PWFA seeks to address this gap in the law by requiring employers to provide reasonable accommodations to pregnant workers, unless it would cause undue hardship for the employer. Reasonable accommodations could include things like providing a stool for a pregnant worker to sit on, more frequent restroom breaks, modified duties, or temporary assignments to less strenuous positions.
What Are Other Considerations for Employers?
This new law prohibits employers from forcing pregnant workers to take unpaid leave if they can still perform their job with reasonable accommodations. This is important because many pregnant workers are forced to take leave earlier than necessary, which can have negative financial consequences for them and their families.
Additionally, the PWFA requires employers to provide notice to all employees of their rights under the law, including the right to reasonable accommodations and protection against discrimination.
What Additional Protection Can New Mothers Expect?

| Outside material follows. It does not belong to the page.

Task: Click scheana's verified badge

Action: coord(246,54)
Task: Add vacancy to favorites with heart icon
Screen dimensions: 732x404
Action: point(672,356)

The PUMP Act, also signed into law under the Consolidated Appropriations Act, 2023, amends the Fair Labor Standards Act (FLSA) to provide nursing mothers with reasonable break times and a private space, other than a bathroom, to express milk. The law mandates this for up to one year following the birth of the child, and applies to all employees, except for a few in the transportation industry. Time spent expressing milk is considered “hours worked” under the FLSA, and non-exempt employees must be compensated for their entire break if they are not relieved of duty.

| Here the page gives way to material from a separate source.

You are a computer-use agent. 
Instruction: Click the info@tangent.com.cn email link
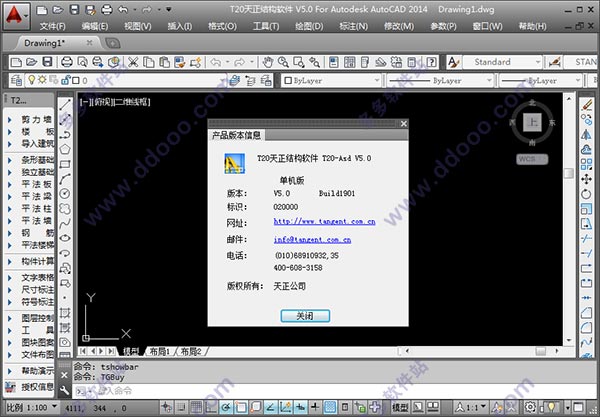pos(311,240)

Employers with fewer than 50 employees are exempt, but state and local laws may offer similar protections. You should review your policies to ensure compliance and train managers on how to handle requests for pregnancy accommodation.

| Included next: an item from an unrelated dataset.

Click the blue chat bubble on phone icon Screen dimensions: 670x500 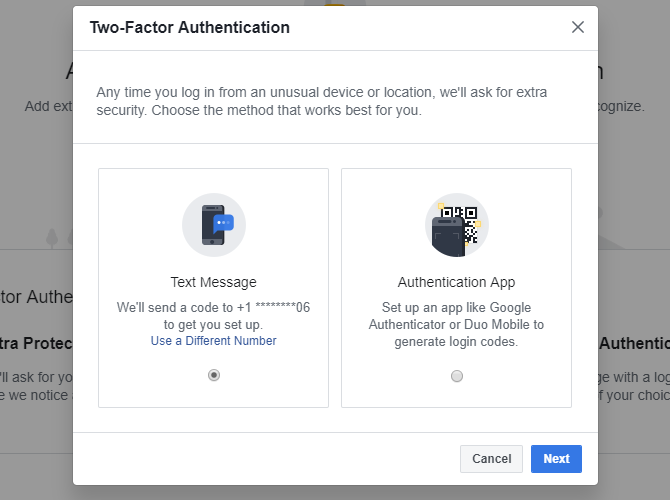click(223, 223)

How Can You Prepare Your Businesses to Comply with the PWFA?
You can prepare by reviewing and updating your policies and procedures related to pregnancy and childbirth accommodations. You should also provide training to managers, human resources and leadership staff on the new requirements, and ensure you are in compliance with the law’s provisions regarding reasonable accommodations for pregnant workers and postpartum mothers who need to pump. It will be helpful to communicate with employees about their rights under the law and establish a clear process for requesting accommodations. Labor posters will need to be replaced with updated information.
How Can Rea Help?
Rea’s HR consultants are taking a proactive approach to help clients prepare for the new legislation by ensuring that requirements are being met, and your business is in compliance ahead of the change. Contact us today to speak with your trusted advisor so they can answer any questions you may have.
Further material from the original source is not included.